Marquise de Blocqueville.
Un homme dont le succès personnel accréditait la parole, en cette occasion, me disait, un jour : « C’est, selon moi, une erreur de croire que certaines personnes n’ont pas de veine. Tout le monde a de la veine ; seulement, on sait, ou non, s’en servir. »
En ce qui me concerne, au moins une fois dans ma vie, je n’ai pas su me servir de la veine. Un mien ami, entre tous avisé, fort au courant de ce qui pouvait réjouir ma fantaisie et exciter ma verve, à son tour, m’avait dit, aux environs de 89 : « Allez à Dieppe, voir le Musée Saint-Saëns, je ne vous dis que ça, vous m’en donnerez — ou, plutôt, vous nous en donnerez des nouvelles, car, étant celui qu’elle peut impressionner avec le plus de vivacité, vous nous devez le compte rendu de cette étonnante collection, qui va des « sauterelles d’Algérie » aux « scories volcaniques » et, de la « Marquise de Présalé » à la « Marquise de Saint-Paul ».
J’entendis le conseil, mais je m’y rendis trop tard. Une fois de plus, le deliberando sæpè perit occasio me joua un méchant tour : j’entends celui de laisser, sans que nos regards en aient extrait le spectacle et déduit la moralité, s’écouler l’espace de jours qui nous en offraient le champ d’exception. C’en est un, en général, que celui qui nous est soumis par ce que j’appelle ici les Musées pour rire ; et, si j’en juge par ce qu’il nous présente encore, même modifié, celui dont je parle, dut être, à l’époque où on me le signala, un des plus typiques du genre.
Tel qu’il subsiste, nous allons l’examiner, non sans avoir tout d’abord spécifié ces modifications et recherché leurs causes.
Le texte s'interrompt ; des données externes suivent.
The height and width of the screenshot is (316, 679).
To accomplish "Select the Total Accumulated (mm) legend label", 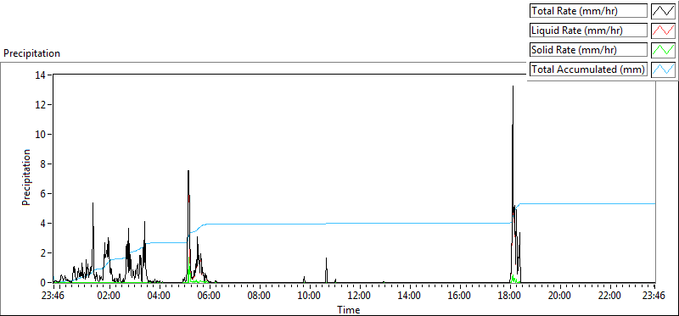I will click(x=588, y=69).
En ce qui regarde ces dernières, notons bien vite, qu’il suffit, pour les déterminer, de quelques réflexions caustiques, amenant les organisateurs à s’apercevoir que le public ne se croit pas toujours forcé d’entrer dans un plan d’admiration mutuelle.
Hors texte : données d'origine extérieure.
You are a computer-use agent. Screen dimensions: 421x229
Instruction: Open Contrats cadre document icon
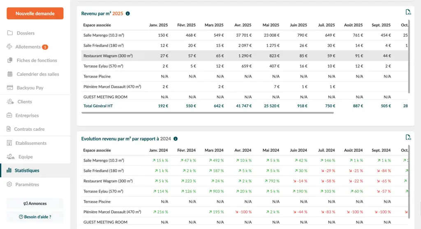[x=10, y=129]
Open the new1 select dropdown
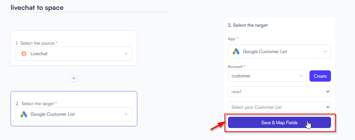Viewport: 355px width, 140px height. click(x=279, y=92)
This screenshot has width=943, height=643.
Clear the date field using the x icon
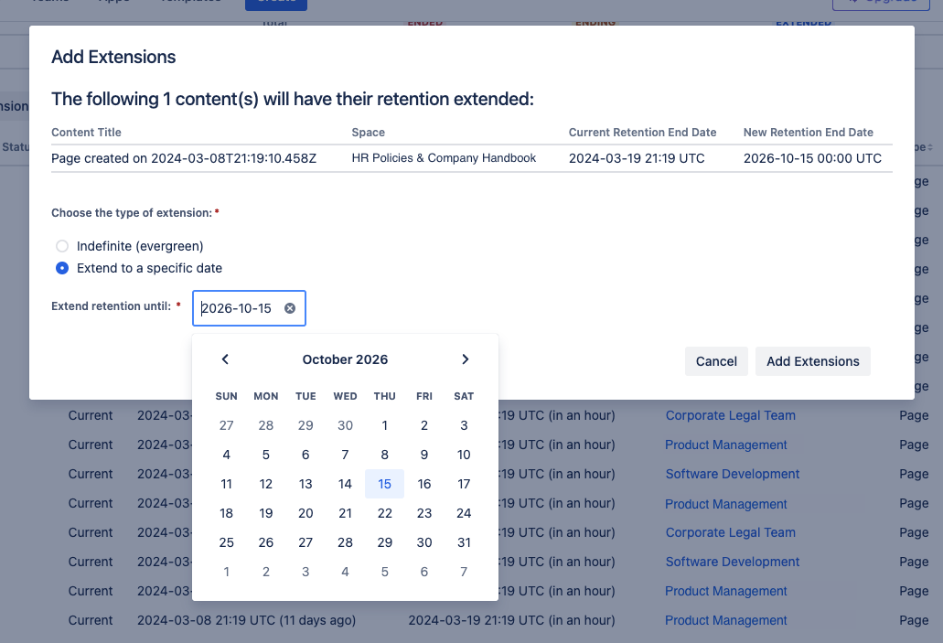(x=290, y=308)
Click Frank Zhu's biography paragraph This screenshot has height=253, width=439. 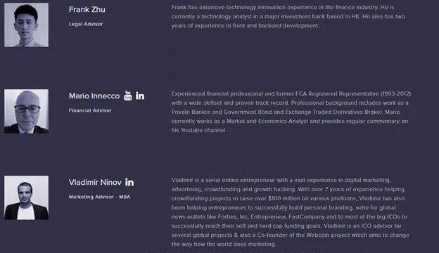click(x=288, y=16)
L’instinct de faire un nid, dont parle le poète, et qui tourmente les hommes, au cours de leur brève existence, cet instinct se prolonge. Oui, l’instinct de faire un nid à ce qui s’est groupé autour de nous, durant notre carrière, vient à plusieurs, à beaucoup, disons-le, à un trop grand nombre.
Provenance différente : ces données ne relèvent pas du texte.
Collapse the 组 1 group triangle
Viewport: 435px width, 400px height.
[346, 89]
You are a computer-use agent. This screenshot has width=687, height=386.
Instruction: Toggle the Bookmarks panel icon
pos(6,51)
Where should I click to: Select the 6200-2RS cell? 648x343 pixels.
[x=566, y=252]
Cette forme de l’amour-propre, qui consiste à se survivre dans la glorification, plus ou moins relative, des objets qui nous ont appartenu, est trop humaine pour que, si les États et les cités ne l’enrayent, la menace ne se dresse, contre eux, de voir nombre de particuliers s’ériger, de leur vivant, dans leur petit hôtel, une sorte de cénotaphe civil, tenant à la fois du muséum et du mausolée, et dont la concession à perpétuité, hors-cimetière, est bien écrasante pour se mesurer avec le peu de durée des objets auxquels on en accorde l’excessif honneur.
Si la création du Musée constitue, pour un pays, une richesse et une gloire, la Collection Cernuschi, malgré ce qu’elle a de remarquable, répond-elle au besoin d’une nation ? — Que dire de la Collection d’Ennery ? — Or, je prends à dessein des réunions d’objets d’un intérêt réel, parce que, s’il y a lieu de condamner même celles-là, le procès des autres sera fait du coup. Encore une fois, il y a danger à risquer de transformer une ville, en une sorte de champ de repos, composé de petites chapelles devenues silencieuses, et dans lesquelles le fumeron de la vanité n’éclaire que trop, des bibelots que rien n’engageait à sortir de l’ombre.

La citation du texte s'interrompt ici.